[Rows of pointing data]
-.-.-

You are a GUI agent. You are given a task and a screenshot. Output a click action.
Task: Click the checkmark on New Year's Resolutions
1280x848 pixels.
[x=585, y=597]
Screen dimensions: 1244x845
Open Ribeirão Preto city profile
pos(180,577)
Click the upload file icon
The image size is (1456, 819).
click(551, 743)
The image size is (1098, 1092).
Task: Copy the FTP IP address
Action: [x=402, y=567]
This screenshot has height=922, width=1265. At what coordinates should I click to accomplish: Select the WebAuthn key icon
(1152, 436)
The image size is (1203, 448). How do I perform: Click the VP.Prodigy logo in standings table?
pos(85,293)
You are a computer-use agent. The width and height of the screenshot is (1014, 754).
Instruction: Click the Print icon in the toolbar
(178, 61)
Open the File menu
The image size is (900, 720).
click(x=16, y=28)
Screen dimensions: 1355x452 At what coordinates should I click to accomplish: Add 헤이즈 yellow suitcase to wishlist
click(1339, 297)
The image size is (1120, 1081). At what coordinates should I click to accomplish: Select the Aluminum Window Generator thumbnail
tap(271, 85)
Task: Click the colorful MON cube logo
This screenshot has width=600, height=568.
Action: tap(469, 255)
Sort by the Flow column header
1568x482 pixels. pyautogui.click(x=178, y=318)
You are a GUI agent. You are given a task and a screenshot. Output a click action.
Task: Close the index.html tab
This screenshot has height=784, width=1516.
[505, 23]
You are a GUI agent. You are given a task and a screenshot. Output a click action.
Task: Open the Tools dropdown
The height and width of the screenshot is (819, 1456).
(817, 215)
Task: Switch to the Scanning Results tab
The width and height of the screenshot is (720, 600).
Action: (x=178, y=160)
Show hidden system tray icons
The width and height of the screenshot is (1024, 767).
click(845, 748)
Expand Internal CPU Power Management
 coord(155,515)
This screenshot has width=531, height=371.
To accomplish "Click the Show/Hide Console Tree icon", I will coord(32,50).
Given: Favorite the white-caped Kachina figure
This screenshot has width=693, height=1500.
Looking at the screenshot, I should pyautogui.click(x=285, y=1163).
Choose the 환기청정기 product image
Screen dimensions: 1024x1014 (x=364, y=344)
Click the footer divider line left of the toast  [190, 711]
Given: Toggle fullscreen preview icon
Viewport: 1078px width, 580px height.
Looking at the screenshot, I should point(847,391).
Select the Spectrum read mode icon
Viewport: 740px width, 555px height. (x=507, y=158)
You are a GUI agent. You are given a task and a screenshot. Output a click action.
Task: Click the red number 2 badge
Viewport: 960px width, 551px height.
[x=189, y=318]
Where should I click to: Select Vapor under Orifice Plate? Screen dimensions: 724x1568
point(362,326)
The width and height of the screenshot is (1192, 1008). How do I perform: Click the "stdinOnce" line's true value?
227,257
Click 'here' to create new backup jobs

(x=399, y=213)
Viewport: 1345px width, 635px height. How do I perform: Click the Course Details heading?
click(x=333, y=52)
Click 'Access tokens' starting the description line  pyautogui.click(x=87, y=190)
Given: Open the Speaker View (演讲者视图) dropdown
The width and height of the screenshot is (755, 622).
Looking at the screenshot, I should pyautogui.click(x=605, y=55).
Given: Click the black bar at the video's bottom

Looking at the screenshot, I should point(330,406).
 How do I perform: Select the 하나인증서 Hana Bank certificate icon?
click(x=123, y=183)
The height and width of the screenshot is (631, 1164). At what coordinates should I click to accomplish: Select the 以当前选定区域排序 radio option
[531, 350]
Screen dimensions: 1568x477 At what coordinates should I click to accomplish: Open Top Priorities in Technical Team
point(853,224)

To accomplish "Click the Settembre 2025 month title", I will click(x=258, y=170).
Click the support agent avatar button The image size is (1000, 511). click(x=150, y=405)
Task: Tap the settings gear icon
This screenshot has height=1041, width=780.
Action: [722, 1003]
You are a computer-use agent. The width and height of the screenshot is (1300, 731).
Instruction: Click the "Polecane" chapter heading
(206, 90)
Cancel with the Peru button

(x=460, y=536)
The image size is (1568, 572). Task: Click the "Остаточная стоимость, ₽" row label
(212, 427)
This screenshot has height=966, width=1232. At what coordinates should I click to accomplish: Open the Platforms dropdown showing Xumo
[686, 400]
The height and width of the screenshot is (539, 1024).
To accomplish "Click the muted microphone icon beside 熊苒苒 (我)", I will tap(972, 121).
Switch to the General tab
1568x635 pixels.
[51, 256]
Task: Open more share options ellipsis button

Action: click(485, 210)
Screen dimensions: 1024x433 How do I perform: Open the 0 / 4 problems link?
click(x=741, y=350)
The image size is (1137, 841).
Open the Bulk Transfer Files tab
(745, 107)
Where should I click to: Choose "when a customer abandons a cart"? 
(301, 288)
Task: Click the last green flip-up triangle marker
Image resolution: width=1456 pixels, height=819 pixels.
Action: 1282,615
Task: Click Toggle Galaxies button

-.-.-

Task statement. Rewrite every line of the data above as a numbered list, omitting any blank lines.

Problem solution.
1. You are a GUI agent. You are given a task and a screenshot. Output a click action.
2. Task: Click the checkmark on New Year's Resolutions
3. 1280x848 pixels.
4. [x=585, y=597]
5. Screen dimensions: 1244x845
6. Open Ribeirão Preto city profile
7. pos(180,577)
8. Click the upload file icon
9. The image size is (1456, 819).
10. click(551, 743)
11. The image size is (1098, 1092).
12. Task: Copy the FTP IP address
13. Action: [x=402, y=567]
14. This screenshot has height=922, width=1265. At what coordinates should I click to accomplish: Select the WebAuthn key icon
15. (1152, 436)
16. The image size is (1203, 448). How do I perform: Click the VP.Prodigy logo in standings table?
17. pos(85,293)
18. You are a computer-use agent. The width and height of the screenshot is (1014, 754).
19. Instruction: Click the Print icon in the toolbar
20. (178, 61)
21. Open the File menu
22. The image size is (900, 720).
23. click(x=16, y=28)
24. Screen dimensions: 1355x452 At what coordinates should I click to accomplish: Add 헤이즈 yellow suitcase to wishlist
25. click(1339, 297)
26. The image size is (1120, 1081). At what coordinates should I click to accomplish: Select the Aluminum Window Generator thumbnail
27. tap(271, 85)
28. Task: Click the colorful MON cube logo
29. This screenshot has width=600, height=568.
30. Action: tap(469, 255)
31. Sort by the Flow column header
32. 1568x482 pixels. pyautogui.click(x=178, y=318)
33. You are a GUI agent. You are given a task and a screenshot. Output a click action.
34. Task: Close the index.html tab
35. This screenshot has height=784, width=1516.
36. [505, 23]
37. You are a GUI agent. You are given a task and a screenshot. Output a click action.
38. Task: Open the Tools dropdown
39. The height and width of the screenshot is (819, 1456).
40. (817, 215)
41. Task: Switch to the Scanning Results tab
42. The width and height of the screenshot is (720, 600).
43. Action: (x=178, y=160)
44. Show hidden system tray icons
45. The width and height of the screenshot is (1024, 767).
46. click(845, 748)
47. Expand Internal CPU Power Management
48.  coord(155,515)
49. This screenshot has width=531, height=371.
50. To accomplish "Click the Show/Hide Console Tree icon", I will coord(32,50).
51. Given: Favorite the white-caped Kachina figure
52. This screenshot has width=693, height=1500.
53. Looking at the screenshot, I should pyautogui.click(x=285, y=1163).
54. Choose the 환기청정기 product image
55. Screen dimensions: 1024x1014 (x=364, y=344)
56. Click the footer divider line left of the toast  [190, 711]
57. Given: Toggle fullscreen preview icon
58. Viewport: 1078px width, 580px height.
59. Looking at the screenshot, I should point(847,391).
60. Select the Spectrum read mode icon
61. Viewport: 740px width, 555px height. (x=507, y=158)
62. You are a GUI agent. You are given a task and a screenshot. Output a click action.
63. Task: Click the red number 2 badge
64. Viewport: 960px width, 551px height.
65. [x=189, y=318]
66. Where should I click to: Select Vapor under Orifice Plate? Screen dimensions: 724x1568
67. point(362,326)
68. The width and height of the screenshot is (1192, 1008). How do I perform: Click the "stdinOnce" line's true value?
69. 227,257
70. Click 'here' to create new backup jobs
71. (x=399, y=213)
72. Viewport: 1345px width, 635px height. How do I perform: Click the Course Details heading?
73. click(x=333, y=52)
74. Click 'Access tokens' starting the description line  pyautogui.click(x=87, y=190)
75. Given: Open the Speaker View (演讲者视图) dropdown
76. The width and height of the screenshot is (755, 622).
77. Looking at the screenshot, I should pyautogui.click(x=605, y=55).
78. Given: Click the black bar at the video's bottom
79. Looking at the screenshot, I should point(330,406).
80.  How do I perform: Select the 하나인증서 Hana Bank certificate icon?
81. click(x=123, y=183)
82. The height and width of the screenshot is (631, 1164). At what coordinates should I click to accomplish: Select the 以当前选定区域排序 radio option
83. [531, 350]
84. Screen dimensions: 1568x477 At what coordinates should I click to accomplish: Open Top Priorities in Technical Team
85. point(853,224)
86. To accomplish "Click the Settembre 2025 month title", I will click(x=258, y=170).
87. Click the support agent avatar button The image size is (1000, 511). click(x=150, y=405)
88. Task: Tap the settings gear icon
89. This screenshot has height=1041, width=780.
90. Action: [722, 1003]
91. You are a computer-use agent. The width and height of the screenshot is (1300, 731).
92. Instruction: Click the "Polecane" chapter heading
93. (206, 90)
94. Cancel with the Peru button
95. (x=460, y=536)
96. The image size is (1568, 572). Task: Click the "Остаточная стоимость, ₽" row label
97. (212, 427)
98. This screenshot has height=966, width=1232. At what coordinates should I click to accomplish: Open the Platforms dropdown showing Xumo
99. [686, 400]
100. The height and width of the screenshot is (539, 1024).
101. To accomplish "Click the muted microphone icon beside 熊苒苒 (我)", I will tap(972, 121).
102. Switch to the General tab
103. 1568x635 pixels.
104. [51, 256]
105. Task: Open more share options ellipsis button
106. Action: click(485, 210)
107. Screen dimensions: 1024x433 How do I perform: Open the 0 / 4 problems link?
108. click(x=741, y=350)
109. The image size is (1137, 841).
110. Open the Bulk Transfer Files tab
111. (745, 107)
112. Where should I click to: Choose "when a customer abandons a cart"? 
113. (301, 288)
114. Task: Click the last green flip-up triangle marker
115. Image resolution: width=1456 pixels, height=819 pixels.
116. Action: 1282,615
117. Task: Click Toggle Galaxies button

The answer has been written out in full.